Activity:
Each line from the one holding "随机文章 (587, 1020)" to the last line below must be written out exactly, with no other output.

Data for analysis:
=== Section Start ===
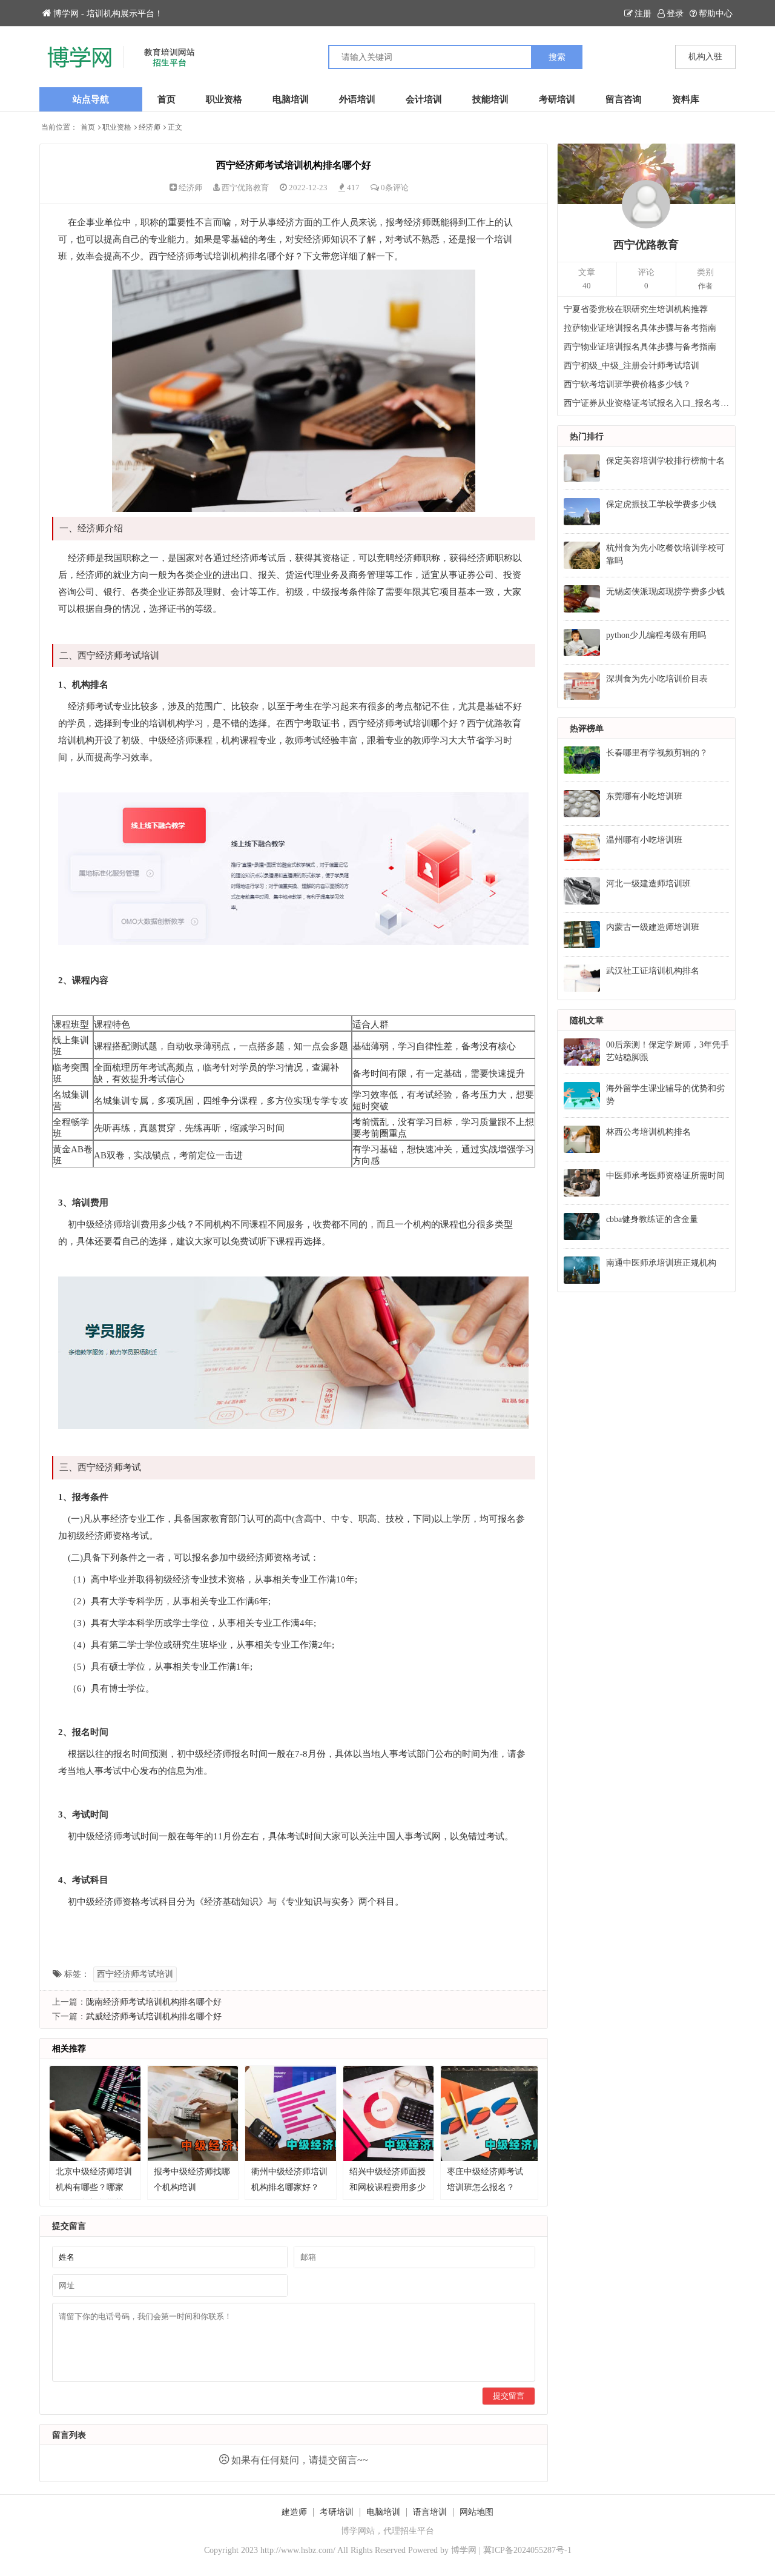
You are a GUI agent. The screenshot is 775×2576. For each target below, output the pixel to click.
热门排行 (587, 436)
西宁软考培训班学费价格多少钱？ (627, 384)
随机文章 (587, 1020)
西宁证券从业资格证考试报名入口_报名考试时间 (647, 403)
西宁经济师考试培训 (135, 1974)
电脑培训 (290, 99)
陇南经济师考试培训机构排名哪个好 (154, 2002)
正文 (175, 127)
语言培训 (430, 2512)
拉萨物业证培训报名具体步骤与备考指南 (640, 328)
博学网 (464, 2550)
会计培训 (424, 99)
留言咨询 (623, 99)
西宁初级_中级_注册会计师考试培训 (631, 365)
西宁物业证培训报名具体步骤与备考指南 (640, 346)
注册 (643, 13)
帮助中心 (716, 13)
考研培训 (557, 99)
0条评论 (395, 187)
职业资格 (224, 99)
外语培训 (357, 99)
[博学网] (213, 57)
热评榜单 (587, 728)
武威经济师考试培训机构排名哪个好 (154, 2016)
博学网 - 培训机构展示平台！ (108, 13)
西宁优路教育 (245, 187)
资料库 (685, 99)
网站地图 (476, 2512)
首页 (166, 99)
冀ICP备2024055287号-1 (527, 2550)
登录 (675, 13)
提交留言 (508, 2395)
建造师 (294, 2512)
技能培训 (490, 99)
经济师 (149, 127)
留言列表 (69, 2435)
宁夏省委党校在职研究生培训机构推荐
=== Section End ===
Written answer:
随机文章 (587, 1020)
西宁证券从业资格证考试报名入口_报名考试时间 (647, 403)
西宁经济师考试培训 (135, 1974)
电脑培训 (290, 99)
陇南经济师考试培训机构排名哪个好 (154, 2002)
正文 (175, 127)
语言培训 (430, 2512)
拉萨物业证培训报名具体步骤与备考指南 (640, 328)
博学网 (464, 2550)
会计培训 (424, 99)
留言咨询 (623, 99)
西宁初级_中级_注册会计师考试培训 (631, 365)
西宁物业证培训报名具体步骤与备考指南 (640, 346)
注册 (643, 13)
帮助中心 (716, 13)
考研培训 (557, 99)
0条评论 (395, 187)
职业资格 (224, 99)
外语培训 (357, 99)
[博学网] (213, 57)
热评榜单 (587, 728)
武威经济师考试培训机构排名哪个好 (154, 2016)
博学网 - 培训机构展示平台！ (108, 13)
西宁优路教育 (245, 187)
资料库 (685, 99)
网站地图 (476, 2512)
首页 (166, 99)
冀ICP备2024055287号-1 (527, 2550)
登录 (675, 13)
提交留言 (508, 2395)
建造师 (294, 2512)
技能培训 (490, 99)
经济师 (149, 127)
留言列表 (69, 2435)
宁夏省委党校在职研究生培训机构推荐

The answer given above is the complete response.